Some conversations are too good to be lost in time. The following is one such conversation I had with an anonymous redditor after I published my blog on General Guide For Exploring Large Open Source Codebases. There are some valuable software engineering lessons to be learned from this discussion, especially for a young programmer.

The discussion

Experienced programmer

Every time I read one of these hoping to see something useful I'm left with the feeling that the author has never actually worked on a large code base.

My last 3 jobs have been massive code bases developed over 40 years and none of this would apply. Hell, keeping this in the headline's context and I'm not sure this would be a good way to really dig into the linux kernel.

Another redditor

Base on your experience, could you share some hints? Thanks

Experienced programmer

Only trick I ever found was just to start fixing bugs. Hopefully the bug points you to the right are to start, or gives you a string to search on, or a mentor can give you a pointer (the article touches on that angle).

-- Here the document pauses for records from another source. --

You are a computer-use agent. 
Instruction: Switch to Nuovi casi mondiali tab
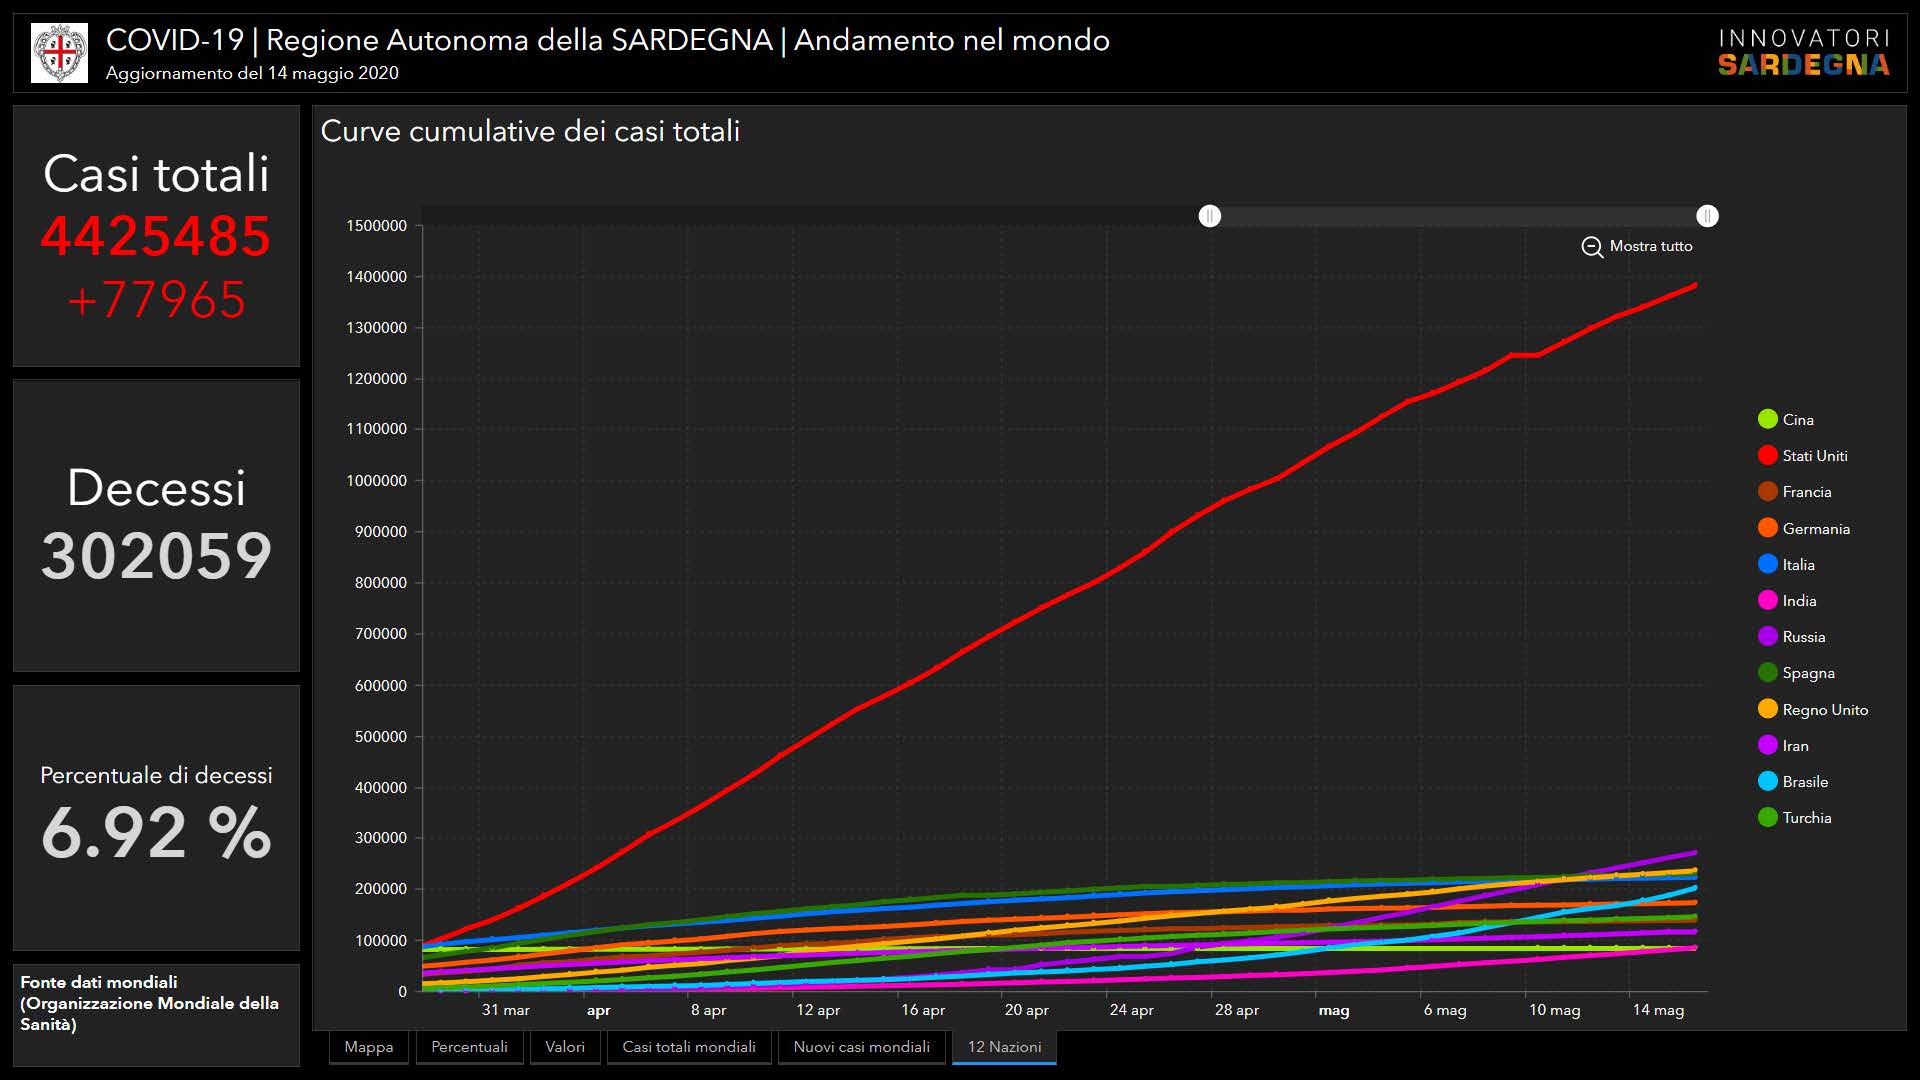click(x=861, y=1047)
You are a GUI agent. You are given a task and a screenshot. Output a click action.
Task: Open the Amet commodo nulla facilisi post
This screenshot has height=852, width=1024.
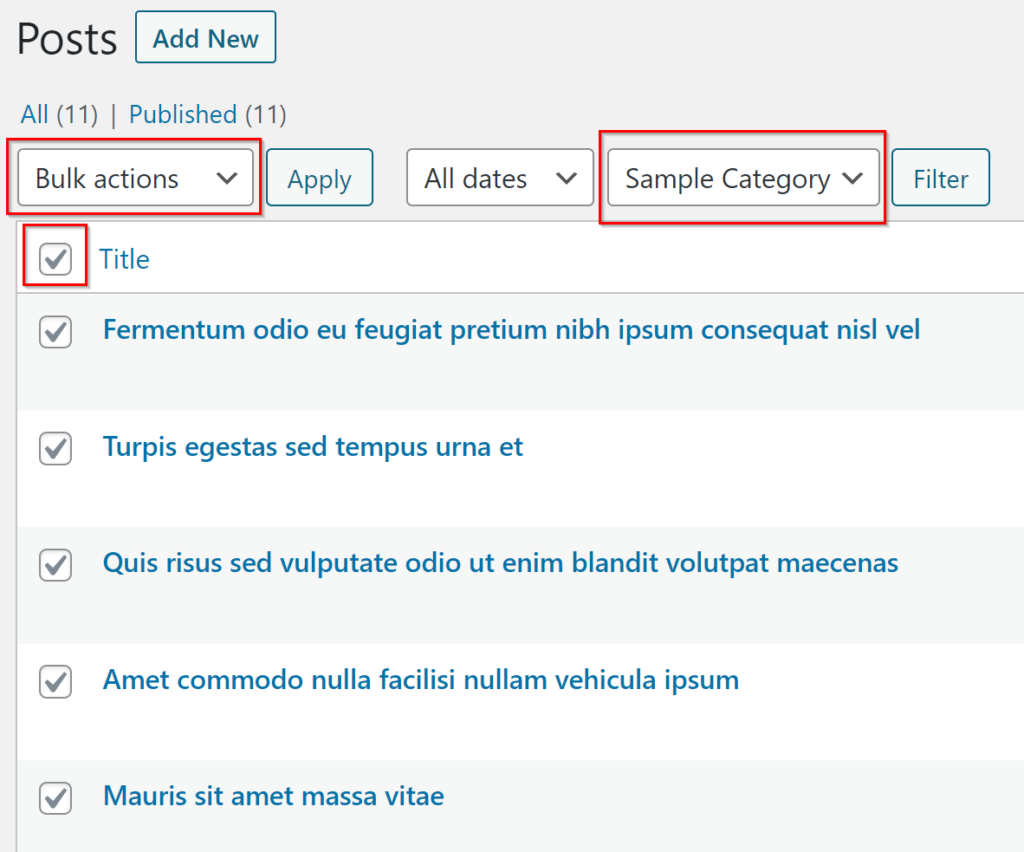(420, 680)

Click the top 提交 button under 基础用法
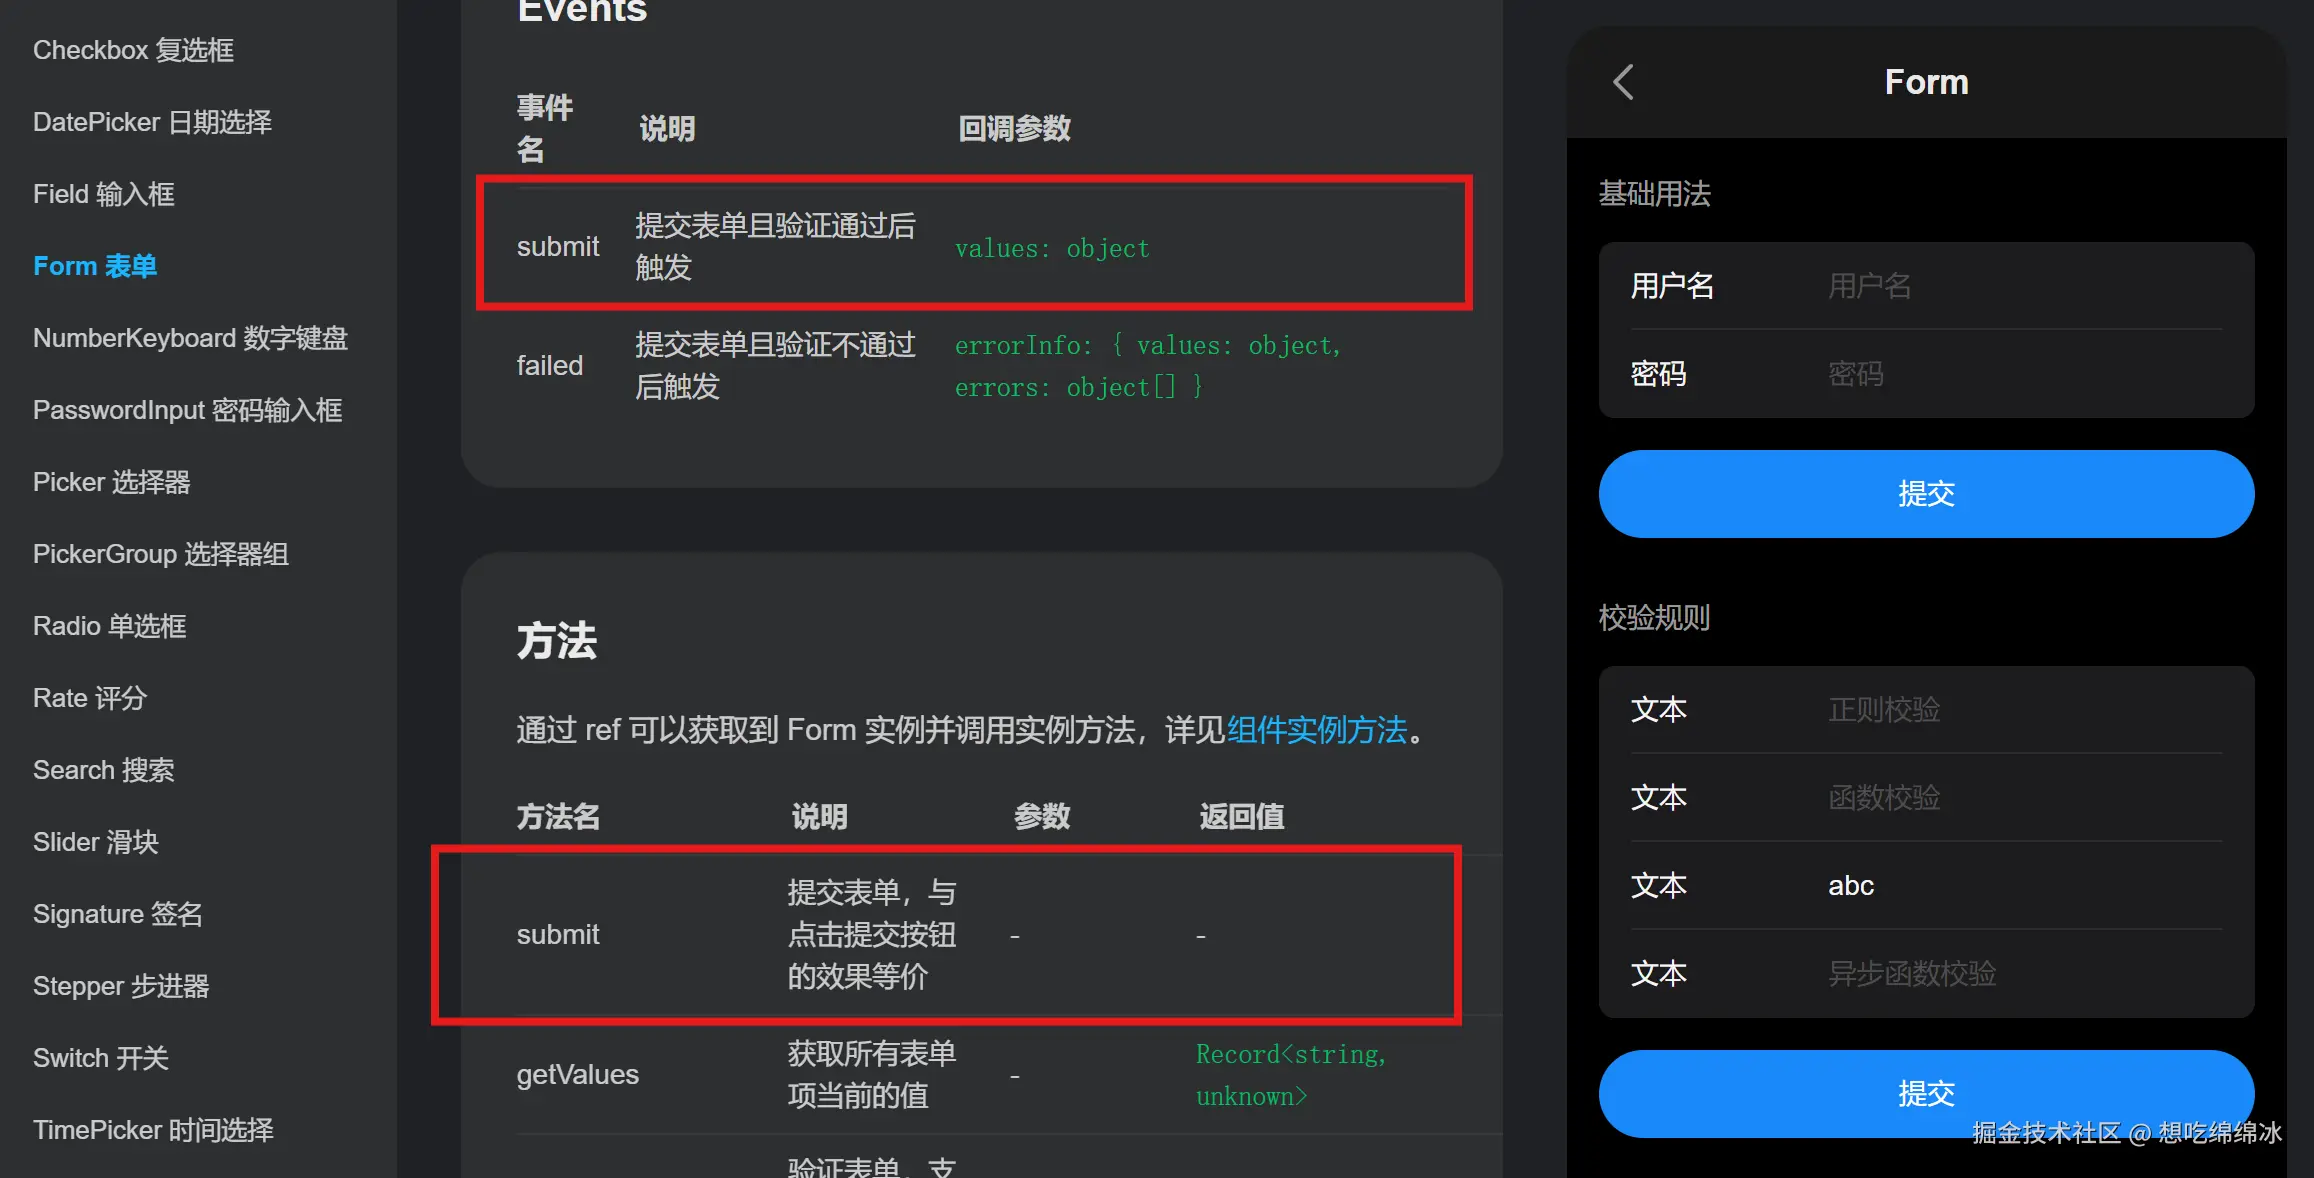coord(1925,493)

The documentation is generally out of date if you can find it. The test cases may not be in your department at all (Corporate point of view). In fact, from a corporate development point of view, test/QA and support are your best friends and a new developer should make nice with them. They are going to be the best resource to learn how the code works and how it's used in the real world; Development tends to be in a bubble and doesn't know that nearly as well. Dev will know the code, but QA will be able to explain what the code actually does. The jobs that I've known the product the best are generally the jobs that I spent the most time having lunch with QA people on the regular. (This is not the same as "read the test cases". I'm not going to dig up the nightly regression and build sanity tests to figure anything meaningful out. The QA guys will be able to explain how to set the product up and actually use it so that you can poke at things. My current job has a handful of VM's with various configurations of the product installed so I can try things and see what happens mostly because I don't have a good relationship with QA right now.)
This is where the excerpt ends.